- [WRITTEN EXERCISE]:
Copy these lines word for word.
----- DATA IN THIS EXERCISE -----
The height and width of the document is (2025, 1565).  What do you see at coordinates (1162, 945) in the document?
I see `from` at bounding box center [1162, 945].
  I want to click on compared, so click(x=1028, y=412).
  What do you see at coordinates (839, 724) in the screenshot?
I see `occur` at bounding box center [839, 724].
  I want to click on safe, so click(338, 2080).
-----
- [TASK RESULT]:
The height and width of the document is (2025, 1565).  What do you see at coordinates (1162, 945) in the document?
I see `from` at bounding box center [1162, 945].
  I want to click on compared, so click(x=1028, y=412).
  What do you see at coordinates (839, 724) in the screenshot?
I see `occur` at bounding box center [839, 724].
  I want to click on safe, so click(338, 2080).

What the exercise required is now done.